28 October 2013

Nature, Animals, Intelligence and Madness

'The city child is asked, in effect, to go directly from his symbiosis with his mother to a mastery of social relations. He is to skip the genetic interlude in this task, in which he indulges in eight or ten years in nature, and go directly to the real job of life. During this time his frustration and inarticulate desire will be anaesthetised by portrayals of the nonhuman as entertainment in an array of images--toys, pictures, zoos and gardens, decorations, Disney films, motifs, and designs--a stew of nature so arbitrarily presented that the result of his years of trying to fix it in his heart will only lead to despair. No wonder the child of thirteen turns with keen interest to machines. Man-portrayed nature has proved incoherent.'

So writes Paul Shepard in his book Nature and Madness (1982, reprinted 2011). The profound damage to individuals, societies and the world of continuing to ignore the nonhuman elements of the given world has become an increasingly urgent theme. It is the subtext of Jerry Mander's, In the Absence of the Sacred (1991) which makes a dramatic link between what we've lost with technology, and what we cannot afford to lose from the nature-based cultures of American Indians, and of Wisdom of the Elders, by David Suzuki and Peter Knudtson (1992), which relates texts from and about aboriginal cultures to contemporary scientific insights about the nature of our planet and our relationships with it. Both of these books are excellent, but nobody writes with more authority, imagination, information or verbal beauty about the ties that bind the human to the nonhuman than does Paul Shepard.

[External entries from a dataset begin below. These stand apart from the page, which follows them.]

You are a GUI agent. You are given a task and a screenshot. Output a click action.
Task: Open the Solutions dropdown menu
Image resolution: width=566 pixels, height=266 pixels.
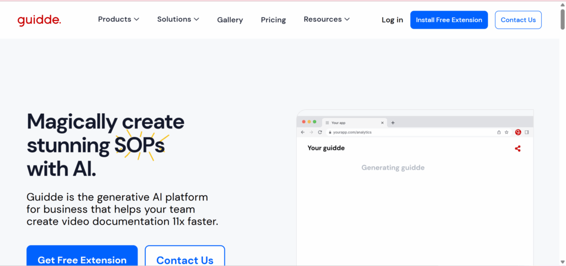(177, 19)
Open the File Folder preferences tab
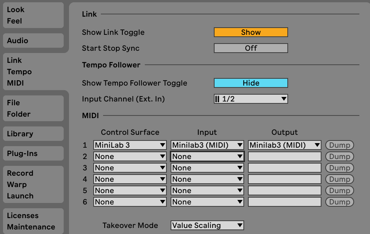Viewport: 370px width, 234px height. click(x=33, y=108)
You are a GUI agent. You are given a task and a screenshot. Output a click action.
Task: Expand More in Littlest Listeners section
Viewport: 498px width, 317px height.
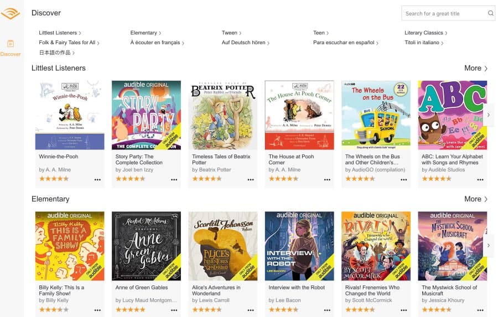click(476, 68)
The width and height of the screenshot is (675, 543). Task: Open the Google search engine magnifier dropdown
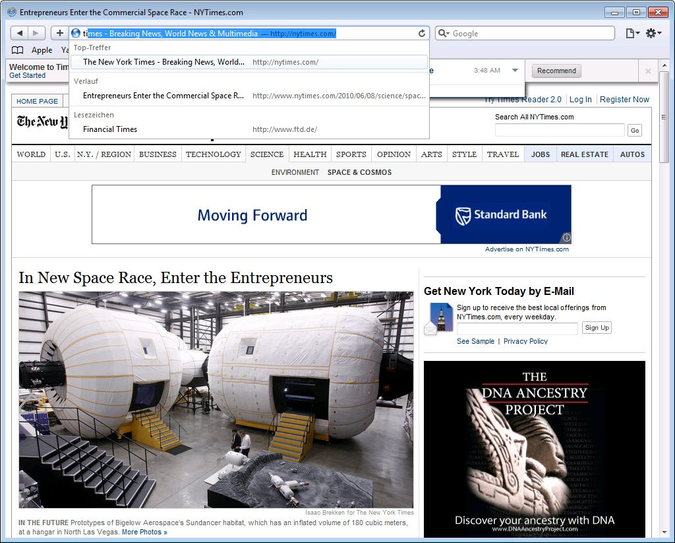click(x=444, y=34)
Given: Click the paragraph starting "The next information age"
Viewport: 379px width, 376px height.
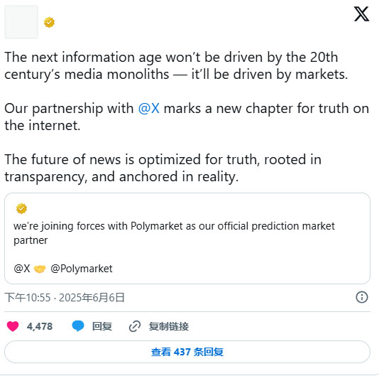Looking at the screenshot, I should pyautogui.click(x=176, y=65).
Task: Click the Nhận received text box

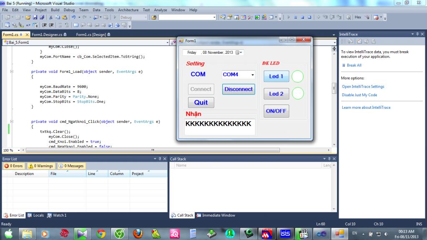Action: pos(220,127)
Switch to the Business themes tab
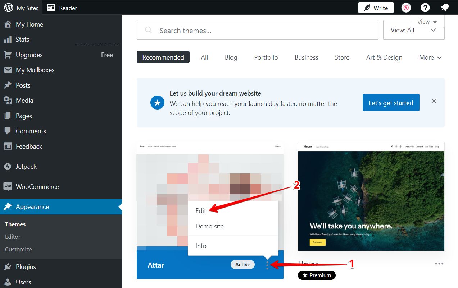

His first book, Man in the Landscape (1967) was a peripatetic examination of how the human animal and western culture came to view nature. His masterwork, The Tender Carnivore and the Sacred Game (1973, reprinted 2011) described in precise and evocative detail how humans, through the thousands of years of hunter-gatherer cultures which still constitute most of the history of our species, were once partners of nature--and could be again.

In Thinking Animals (1978, reprinted 2011) Shepard elaborates on the profound personal, cultural and ecological links between humans and other animals. In Nature and Madness, he sees our damaged personal and cultural psyches, and a great many of our personal and societal problems, as a case of arrested development, caused by too much technology and not enough familiarity with the living systems and coherence of the natural world. 'Careless of waste, wallowing in refuse, exterminating the enemies, having everything now and new, despising age, denying human natural history, fabricating pseudo traditions, swamped in the repeated personal crises of the ageing preadolescent: all are familiar images of American society,' Shepard writes. 'They are signs of private nightmares of incoherence and disorder in broken climaxes where technologies in pursuit of mastery create ever-worsening problems--private nightmares expanded to a social level.' These nightmares stem from the failure of humans, at crucial times in their lives, to fully experience the nonhuman natural world, directly and through a sympathetic culture, so they may become adults who 'love the world as the ground of [their] being,' and understand both the blessings and the limits of that world.

Until he retired to a home in Wyoming, Shepard was Professor of Human Ecology at Pitzer College in California. But from the beginning his books leapt into philosophy, aesthetics, archeology and anthropology, history and political policy--but always grounded by facts of nature. His gorgeously written prose sets off time bombs in the mind with every paragraph. Others who cover less ground still struggle to catch up to him.

An ecologist before there was Ecology, Shepard was always ahead of his time, and probably still is. Practically everything he's written challenges the predominant culture so basically--so persuasively. He has co-written or edited several other books, including a collection of essays on ecology called, The Subversive Science. That perhaps sums up Shephard's role.